As it usually happens, we find ourselves in a conundrum. When managing jank, do we focus on the accuracy of our predictions or do we try to stay on pace with the clock? There does not seem to be a good answer — and trust me, “both” rarely feels helpful in the middle of the OODA cycle. It’s an iron triangle of seemingly impossible constraints. Given our current capacity as constant, we have to pick one of the two others: time or accuracy.
Each presents two different configurations for the OODA loop: I’ll call them the OOda loop and the ooDA loop (note the capitalization).
Leaning toward the OOda loop, we spent most of our budget trying to perfect the model, favoring the Observe-Orient steps. We try to “consider all possibilities” and “look at the whole picture” when leaning toward this side of the spectrum. We hesitate to engage, hoping that the nature of the environment will reveal itself to us if we just keep our eyes peeled.
In the extreme, this configuration turns into the OO loop. We are subject to our “flight” instinct. We zoom out as wide as possible, trying to find ways out of the situation we’re currently in, gripped by the anxiety that comes with trying to consume the entirety of the environment. Everyone and everything is a potential threat, and every part of the environment hides nasty surprises. Every possible action looks like a wrong move. There is no escape.
This configuration produces jank that is immediately visible and seen, rarely a micro jank. Skipping a move is a big deal — and also a form of action. To collect more information about the environment for each iteration of the cycle, we need to act. Missing our opportunity to do so reduces effectiveness of our Observe-Orient steps. Despite our best and widest stares at the world, we are passive participants and our learning is limited to what is seen. The “analysis paralysis” is a common description of a team that is veering too hard onto this side.

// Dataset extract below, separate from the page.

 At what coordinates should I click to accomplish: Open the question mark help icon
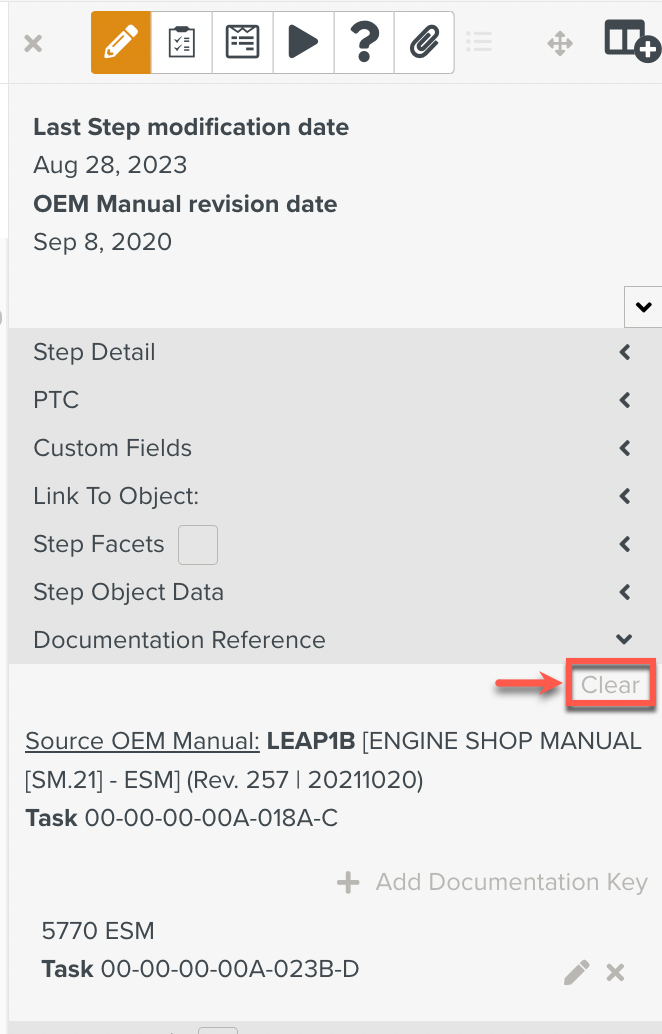(364, 43)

In the ooDA loop, we forget — or willfully ignore — that the model might not be accurate. We concentrate our energy on the Decide-Act part of the process. If someone is calling for “bias toward action,” they are probably looking to move closer to this configuration. We lose sight of our model being just a fanciful depiction of the environment. It feels like “we’ve got it,” we finally “figured it out,” and now it’s time to seize the moment. All we have to do is “create order from chaos.”
At the very extreme is the DA loop, when we’re driven entirely by our “fight” instinct. Here, our vision tunnels, and we only see simplified caricatures of the environment. A driver who just cut us off in traffic is a “stupid moron.” A colleague who said something we don’t agree with in a key meeting — a “backstabber.”
The ooDA configuration feels good at first. Asserting that the environment is “solved,” we gain a sense of certainty and confidence. Unfortunately, our prediction error rate tends to compound, because the model is being neglected — with each new cycle, we plow farther and farther away from reality. This compounding results in exponential growth in jank. We already know how this ends. From inside the organization, DA feels like one fire after another, sudden and unexpected. When teams are caught in constant fire-fighting and struggling to get out of one mess, then falling straight into another — chances are, they are favoring the ooDA loop’s end of the spectrum.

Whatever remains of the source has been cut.